Be The Revolution: LeGuin's Passing Prompts Me To Revisit My Anarchism


The idea of an “anarchist saint” might seem kind of silly at first, but that did not stop Autonomedia from starting its jubilee calendars of radical saints, now in their 26th year of publication. If anyone who has recently died qualifies for the status of anti-authoritarian saint, I would nominate the author Ursula K. LeGuin, who left life on earth behind on January 22, 2018.

After working on the Fifth Estate for more than 30 years, I collaborated on my last issue in 2010, the special literary issue that featured LeGuin on the cover. One of the issues we struggled with then and still faces all of us now concerns the paradox of living in this capitalist and authoritarian but trying not be of it. This journal has held fiercely to its anti-copyright ethos, a protest against the privatization of words and the cult of celebrity. However to feature the LeGuin essay the editors chose for that issue required us to include a copyright. As often happens in FE editorial discussions, that prompted significant debate.

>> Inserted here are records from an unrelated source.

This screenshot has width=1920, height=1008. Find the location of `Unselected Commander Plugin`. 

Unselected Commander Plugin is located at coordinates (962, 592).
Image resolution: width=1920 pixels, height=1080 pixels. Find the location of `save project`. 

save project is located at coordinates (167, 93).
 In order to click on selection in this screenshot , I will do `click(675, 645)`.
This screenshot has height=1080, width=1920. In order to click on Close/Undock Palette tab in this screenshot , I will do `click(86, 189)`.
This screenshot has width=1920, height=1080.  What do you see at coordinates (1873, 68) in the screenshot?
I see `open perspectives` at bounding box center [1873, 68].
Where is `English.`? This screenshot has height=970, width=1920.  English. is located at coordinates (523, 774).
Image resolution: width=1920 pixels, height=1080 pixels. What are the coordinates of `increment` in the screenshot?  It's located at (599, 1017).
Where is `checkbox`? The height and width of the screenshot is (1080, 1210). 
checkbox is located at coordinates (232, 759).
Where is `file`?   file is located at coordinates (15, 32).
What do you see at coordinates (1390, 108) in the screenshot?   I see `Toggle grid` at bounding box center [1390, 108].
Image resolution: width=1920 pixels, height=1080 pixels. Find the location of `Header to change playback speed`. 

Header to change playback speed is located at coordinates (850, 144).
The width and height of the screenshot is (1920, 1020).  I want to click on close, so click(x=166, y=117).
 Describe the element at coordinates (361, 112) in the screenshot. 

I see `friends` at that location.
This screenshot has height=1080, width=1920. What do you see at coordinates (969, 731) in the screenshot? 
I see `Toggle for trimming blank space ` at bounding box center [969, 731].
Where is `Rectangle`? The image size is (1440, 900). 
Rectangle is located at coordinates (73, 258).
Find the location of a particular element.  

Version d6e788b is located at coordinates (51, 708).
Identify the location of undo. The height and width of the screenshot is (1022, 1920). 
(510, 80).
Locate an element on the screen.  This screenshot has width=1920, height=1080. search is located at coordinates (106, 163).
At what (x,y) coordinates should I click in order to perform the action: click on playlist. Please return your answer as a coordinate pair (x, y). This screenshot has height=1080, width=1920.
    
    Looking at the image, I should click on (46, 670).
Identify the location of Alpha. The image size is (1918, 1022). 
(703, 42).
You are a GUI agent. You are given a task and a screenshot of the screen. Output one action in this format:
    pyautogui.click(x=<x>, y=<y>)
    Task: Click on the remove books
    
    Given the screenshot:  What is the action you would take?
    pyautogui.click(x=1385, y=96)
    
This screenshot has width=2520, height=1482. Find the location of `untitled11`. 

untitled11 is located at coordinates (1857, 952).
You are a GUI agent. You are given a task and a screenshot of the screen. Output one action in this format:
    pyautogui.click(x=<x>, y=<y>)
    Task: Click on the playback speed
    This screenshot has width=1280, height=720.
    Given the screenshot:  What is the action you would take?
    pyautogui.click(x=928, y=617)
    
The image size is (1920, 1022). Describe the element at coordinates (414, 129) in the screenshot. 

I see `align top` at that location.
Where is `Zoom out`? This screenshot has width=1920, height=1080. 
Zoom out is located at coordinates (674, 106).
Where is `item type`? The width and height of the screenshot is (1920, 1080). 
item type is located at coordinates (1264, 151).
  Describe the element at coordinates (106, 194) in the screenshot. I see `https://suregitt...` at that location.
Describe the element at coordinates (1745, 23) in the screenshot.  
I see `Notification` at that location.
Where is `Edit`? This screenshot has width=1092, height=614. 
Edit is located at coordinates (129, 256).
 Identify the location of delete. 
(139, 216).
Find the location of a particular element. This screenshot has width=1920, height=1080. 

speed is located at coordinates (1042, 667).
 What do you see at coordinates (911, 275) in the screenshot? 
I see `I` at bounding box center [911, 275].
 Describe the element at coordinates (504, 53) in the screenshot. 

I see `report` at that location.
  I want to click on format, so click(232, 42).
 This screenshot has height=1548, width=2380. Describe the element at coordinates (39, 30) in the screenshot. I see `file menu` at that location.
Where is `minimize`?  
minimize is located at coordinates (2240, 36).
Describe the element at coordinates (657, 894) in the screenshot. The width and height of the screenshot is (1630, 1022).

Mainstream obituaries of LeGuin do not focus on her anarchism. Yet, one of the most compelling anarcho-utopian visions ever created was her 1974 novel The Dispossessed. This text takes readers to another planet to envision the profound sacrifices and stunning possibilities of stateless living. In 2017, LeGuin simply said in looking back on the book:

“I needed to understand my own passionate opposition to the war that we were, endlessly it seemed, waging in Vietnam, and endlessly protesting at home. If I had known then that my country would continue making aggressive wars for the rest of my life, I might have had less energy for protesting that one. But, knowing only that I didn’t want to study war no more, I studied peace. I started by reading a whole mess of utopias and learning something about pacifism and Gandhi and nonviolent resistance. This led me to the nonviolent anarchist writers such as Peter Kropotkin and Paul Goodman. With them I felt a great, immediate affinity. They made sense to me in the way Lao Tzu did. They enabled me to think about war, peace, politics, how we govern one another and ourselves, the value of failure, and the strength of what is weak. So, when I realised that nobody had yet written an anarchist utopia, I finally began to see what my book might be.”

This quote by the novel’s protagonist Shevek captures a whiff of the wonder with which this particular science fiction articulates anarchist dreams. 

“We have nothing but our freedom. We have nothing to give you but your own freedom. We have no law but the single principle of mutual aid between individuals. We have no government but the single principle of free association. We have no states, no nations, no presidents, no premiers, no chiefs, no generals, no bosses, no bankers, no landlords, no wages, no charity, no police, no soldiers, no wars. Nor do we have much else. We are sharers, not owners. We are not prosperous. None of us is rich. None of us is powerful. If it is Anarres you want, if it is the future you seek, then I tell you that you must come to it with empty hands. You must come to it alone, and naked, as the child comes into the world, into his future, without any past, without any property, wholly dependent on other people for his life. You cannot take what you have not given, and you must give yourself. You cannot buy the Revolution. You cannot make the Revolution. You can only be the Revolution. It is in your spirit, or it is nowhere.” 

Today’s science fiction is dominated by dystopias and not utopias. Remembering LeGuin has prompted me to ponder why I tried to retire from anarchism about 8 years ago and why this miserable world prompts me to periodically revisit anarchism for the audacious alternative it provides.